This problem is a more specific case of the Longest common substring problem. I need to only find the longest common starting substring in an array. This greatly simplifies the problem.
For example, the longest substring in [interspecies, interstelar, interstate] is "inters". However, I don't need to find "ific" in [specifics, terrific].
I've solved the problem by quickly coding up a solution in JavaScript as a part of my answer about shell-like tab-completion (test page here). Here is that solution, slightly tweaked:
function common_substring(data) {
var i, ch, memo, idx = 0
do {
memo = null
for (i=0; i < data.length; i++) {
ch = data[i].charAt(idx)
if (!ch) break
if (!memo) memo = ch
else if (ch != memo) break
}
} while (i == data.length && idx < data.length && ++idx)
return (data[0] || '').slice(0, idx)
}
This code is available in this Gist along with a similar solution in Ruby. You can clone the gist as a git repo to try it out:
$ git clone git://gist.github.com/257891.git substring-challenge
I'm not very happy with those solutions. I have a feeling they might be solved with more elegance and less execution complexity—that's why I'm posting this challenge.
I'm going to accept as an answer the solution I find the most elegant or concise.
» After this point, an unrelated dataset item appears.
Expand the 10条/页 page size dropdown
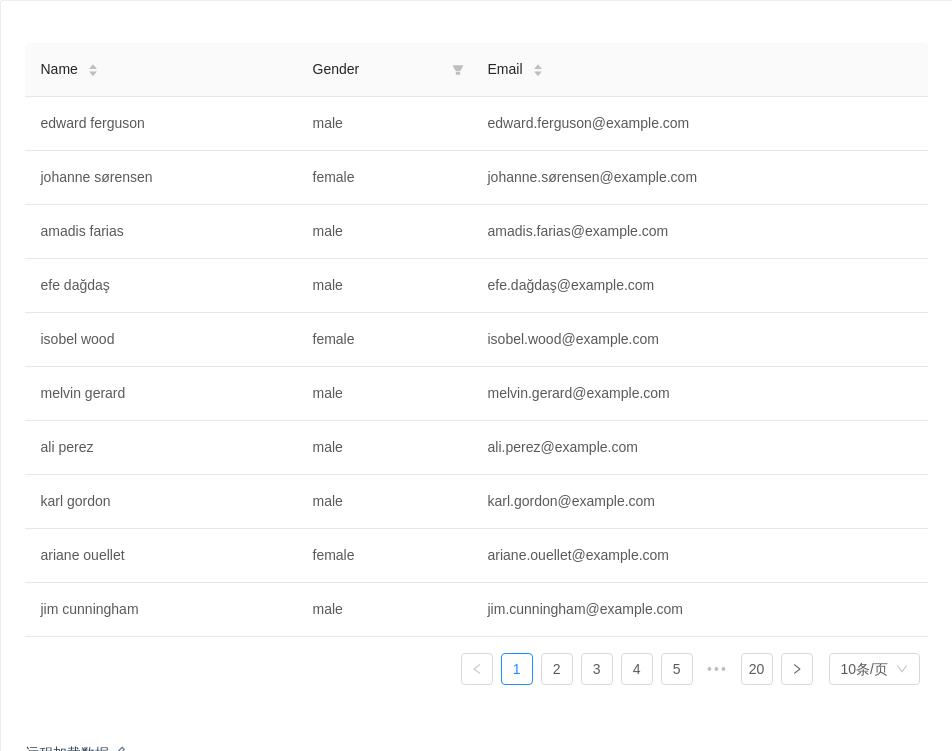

Here is for instance a crazy Ruby hack I come up with—defining the & operator on String:
# works with Ruby 1.8.7 and above
class String
def &(other)
difference = other.to_str.each_char.with_index.find { |ch, idx|
self[idx].nil? or ch != self[idx].chr
}
difference ? self[0, difference.last] : self
end
end
class Array
def common_substring
self.inject(nil) { |memo, str| memo.nil? ? str : memo & str }.to_s
end
end
Solutions in JavaScript or Ruby are preferred, but you can show off clever solution in other languages as long as you explain what's going on. Only code from standard library please.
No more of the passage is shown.